Electric vehicles often differ based on different battery technologies. America’s electric automaker Tesla has set the trend for years. According to Yang Jie in the Wall Street Journal, “a less-expensive battery technology championed by Tesla” Inc. Of Elon Musk dominated the world’s largest auto market last year.”
Batteries are Lithium Iron Phosphate – often called LFP batteries. The WSJ’s G reports, “One of the strongest advocates is Tesla’s Mr. Musk, who has said that getting enough nickel at a reasonable cost is a major production concern.”
“Our intention with this pack is that the product feel is almost on par between Nickel and Iron,” Mr. Musco wrote on twitter last august To a customer who was offered first delivery of Tesla if he had opted for the LFP option.
“I personally would opt for the iron pack a bit, as it wants to charge to 100% while nickel prefers ~90%,” Mr Musk said in a Twitter post.

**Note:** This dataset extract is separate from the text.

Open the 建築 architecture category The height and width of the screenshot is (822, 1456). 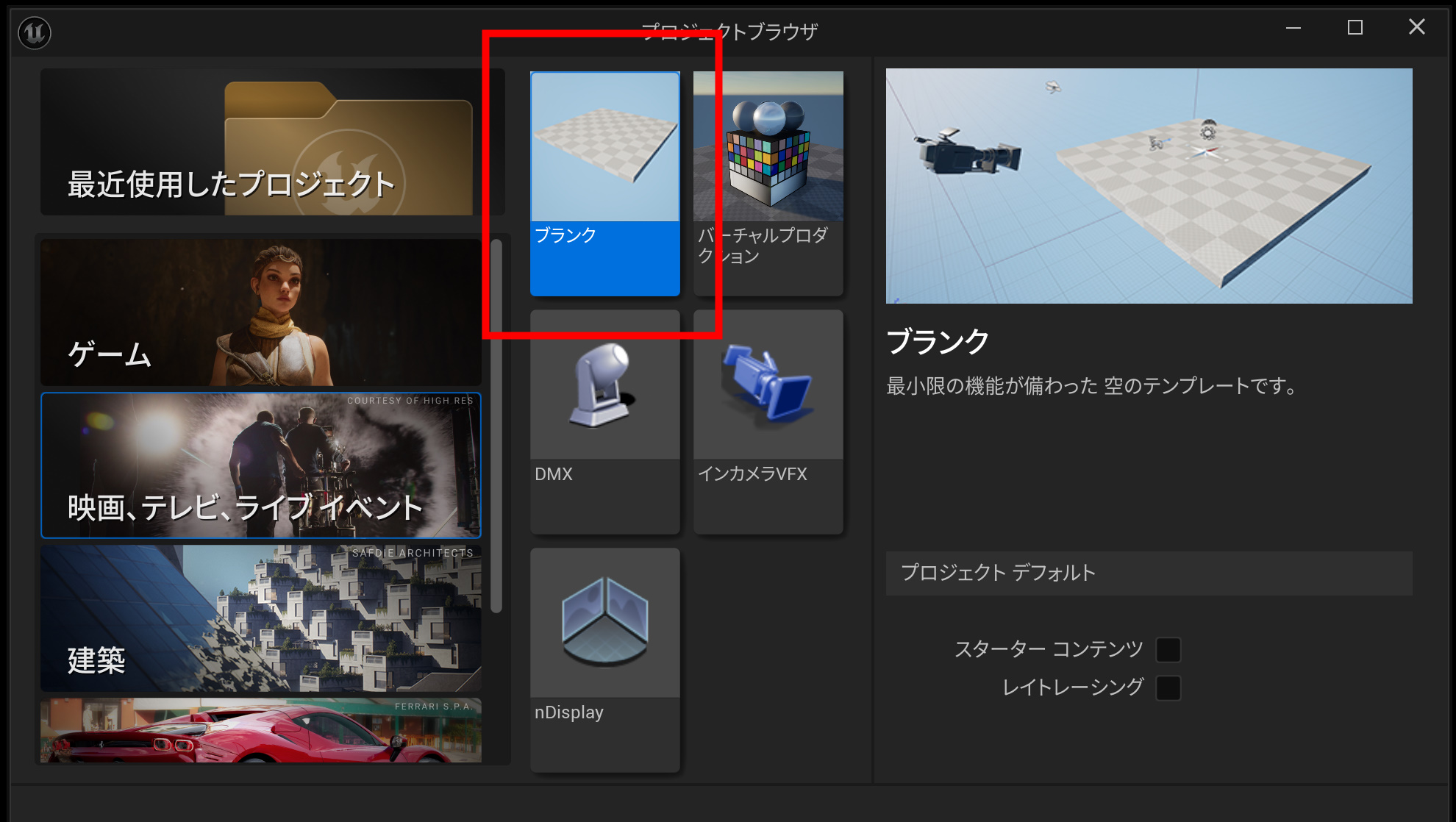pyautogui.click(x=261, y=618)
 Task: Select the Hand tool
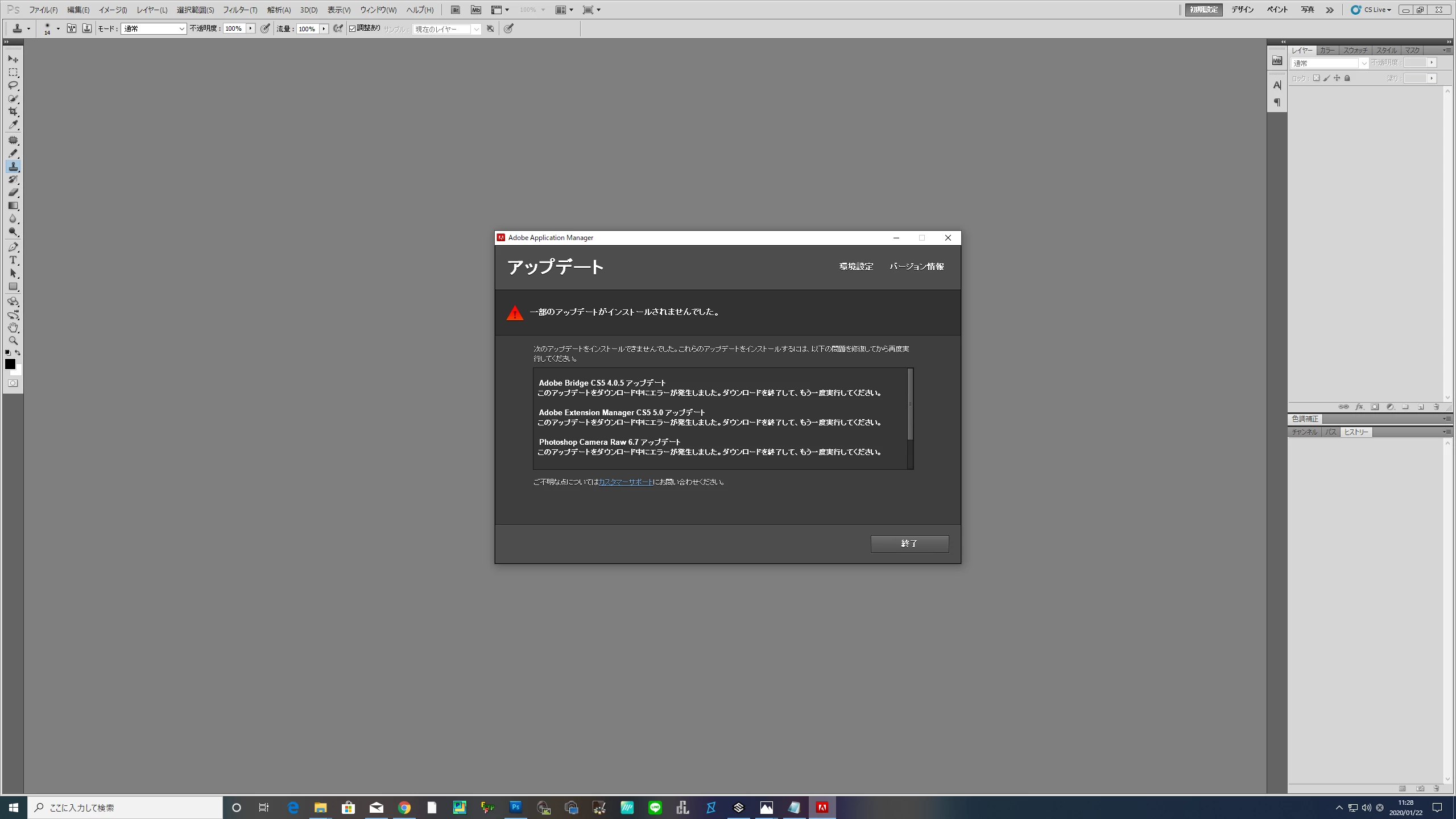[13, 328]
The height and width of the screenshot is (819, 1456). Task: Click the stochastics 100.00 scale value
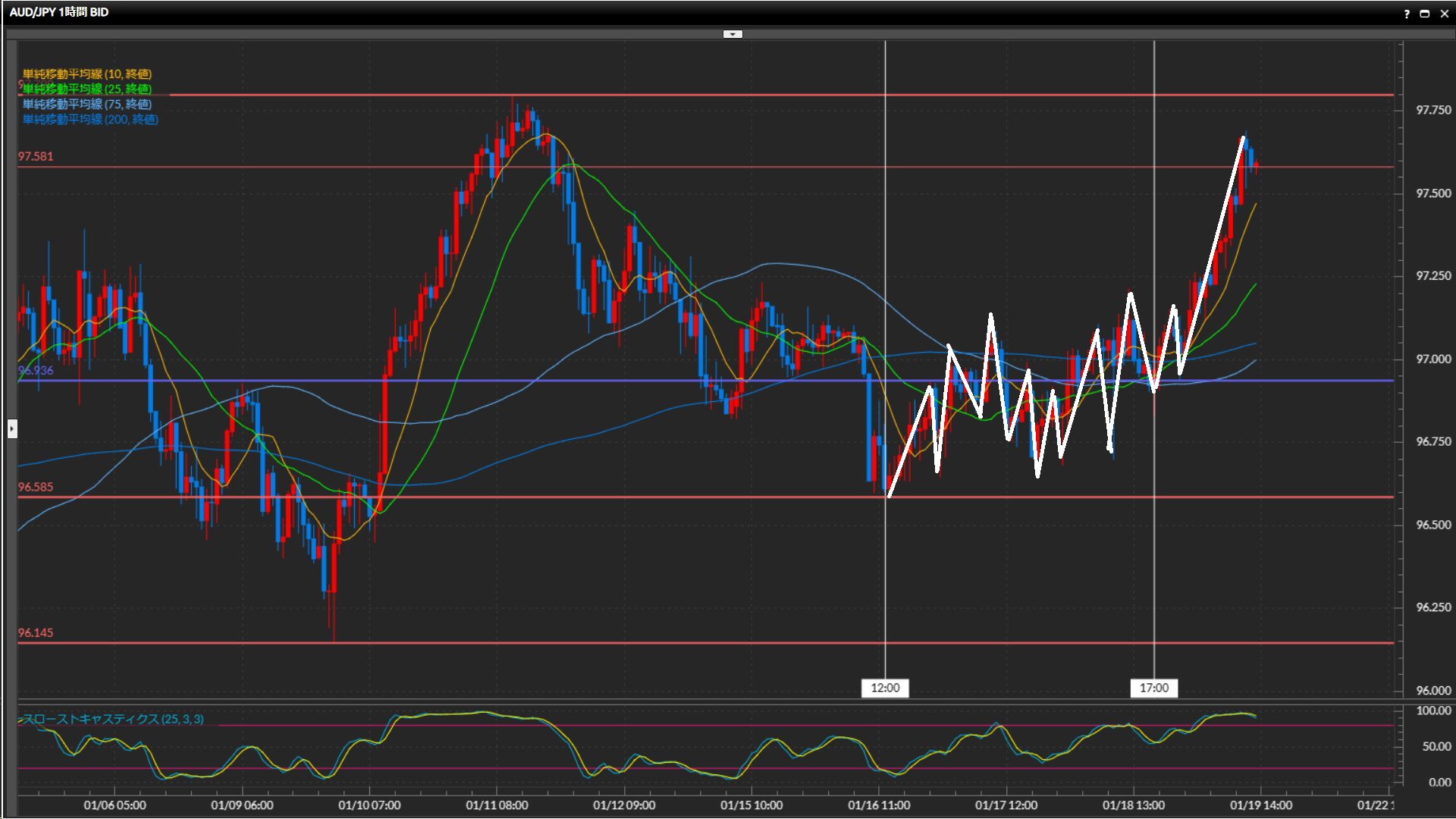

“Tesla first used LFP batteries for its China-made Model 3 in 2020. Last October, the company said it would expand the use of iron-based batteries to all of its Standard-class cars. The contemporary Amperex Technology Company, the world’s largest manufacturer of electric-vehicle batteries, supplies LFP batteries to Tesla,” notes the WSJ.
Meanwhile, “other Chinese electric vehicle brands are also becoming heavy users of LFP.” In fact, China’s EV brands have wholeheartedly adopted LFP, “not only because of the cost, but also because the batteries are less prone to fire,” according to the WSJ, translating into a better safety profile. In turn, the adoption of LFP in China has accelerated.
Numbers tell the story. “Batteries using lithium iron phosphate, or LFP technology, accounted for 57% of total battery production for vehicles in China during 2021, less than half of the previous year. LFP batteries have moved into the lead in China because They use relatively cheap iron. The cathode of the battery in place of expensive metals such as nickel,” reports G.
Although Tesla’s move to LFP batteries has caught up with China’s EV brands, traditional automakers (in Europe in the US) have been left behind. It has been reported that, “they have generally not progressed as far as Tesla and the Chinese manufacturers in bringing the technology into mass-market production.”